Now the second significant thing to note is that this same central angel has the cross in his halo. I hope you remember that a halo with a cross in it is used for images of Jesus. Here that means the central angel of this Trinity is identified as Jesus — the Son, and the other two angels would then be the Father and the Holy Spirit.
One of those inter-factional quibbles eventually arose over giving the central angel the cross halo, thus identifying him as Jesus. The Russian Stoglav Council in 1551 forbade this practice, and decreed that the title of such icons should be Svyataya Troitsa, and should follow the model of Andrey Rublev (there is now some controversy over whether Rublev was the artist of various works attributed to him); and even today Eastern Orthodox bicker over whether the practice of giving the central angel the cross halo is “uncanonical” or not. That does not matter to students of art history, however, because we are more interested in what was actually done than in what various factions think should have been done. In any case, the painter of this image had not yet adopted the then relatively recent (in Slavic lands) practice of placing the Ho On — “The One Who Is” — inscription that also eventually became characteristic of the halo of Jesus. He just used the simple form with no inscription on the cross in the halo.

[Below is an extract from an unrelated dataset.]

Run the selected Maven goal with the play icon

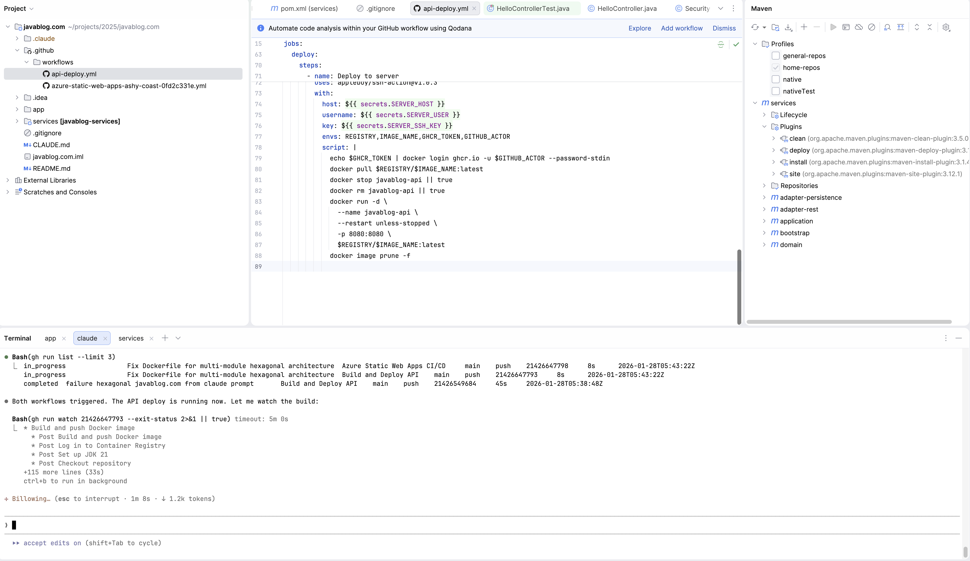pos(833,27)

Interestingly, there was not always agreement in earlier Christianity as to who the three angels were. Procopius of Gaza (465–528) wrote that some considered them to be three angels, while the “Judaizers” held that only one of them was God, and the other two were angels; still others considered the three angels a “type” for the Holy Trinity (See his Commentary on Genesis XVIII).
Justin Martyr, in his Dialogue with Trypho LVI, asserted that one of the three was God, and the other two angels, while his opposition held a common Jewish view that the “three men” of the Genesis story were three angels, and that they appeared to Abraham only after God appeared to him, following the text of Genesis 18:1-2:
“And the Lord appeared to him in the plains of Mamre: and he sat in the tent door in the heat of the day; And he lifted up his eyes and looked, and, lo, three men stood by him…”
The consensus in Eastern Orthodoxy, however, came to be that the three angels were the Trinity — or more vaguely, that the three show the “relationship” among the persons of the Trinity.